Site icon Craig Murray

Is it the BBC, or is it Me?

I love sport, and I have been watching the World Athletics Championships. This has left me genuinely uncertain. Has BBC sports coverage always been this harshly, stridently British nationalist, and do I just notice it now as my own sensibility has changed? Or has there genuinely been a shift away from any pretence of impartiality?

Apart from analysis focusing almost entirely on the prospects of the British contender in the sport in question, we have witnessed countless field events where numerous throws and jumps of other contestants are not broadcast at all, in favour of shots of the British athlete in the event warming up, zipping their tracksuit or chatting with their coach. Other competitors’ efforts are only of interest in relation to their potential to affect the position of the British athlete, with the exception of a very few major celebrities.

It is not treated as a sporting event so much as a nationalist propaganda event.

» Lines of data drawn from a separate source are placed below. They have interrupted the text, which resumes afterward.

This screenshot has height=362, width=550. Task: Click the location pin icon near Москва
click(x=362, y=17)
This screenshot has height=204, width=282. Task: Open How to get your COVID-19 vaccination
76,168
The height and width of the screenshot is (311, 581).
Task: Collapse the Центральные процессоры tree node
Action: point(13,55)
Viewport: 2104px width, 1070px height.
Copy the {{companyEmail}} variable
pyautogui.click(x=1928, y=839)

I find it repulsive to the extent that I found myself being quite pleased that “Team GB” has so far been pathetic, and each athlete the BBC hypes, proceeds immediately to fall on their arse.

I have now discovered that Eurosport, even with the English commentary, is covering the games in a much more sensible manner.

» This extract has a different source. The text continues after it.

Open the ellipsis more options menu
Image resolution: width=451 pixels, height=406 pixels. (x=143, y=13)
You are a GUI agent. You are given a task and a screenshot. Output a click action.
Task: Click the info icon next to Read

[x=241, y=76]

I noticed at Wimbledon what seems to be a related phenomenon. Support for the underdog appears to have disappeared. The crowd were boorish and completely one-eyed in their support for British players and for celebrities. When Gilles Muller defeated Nadal, some wonderful winning rallies by Muller at key moments were met by something short of polite applause. It was embarrassing to watch.

I do not recognise Brexit Britain as the country in which I was born and raised. The UK has become a nasty and mean-spirited place, and the sooner it is broken up the better.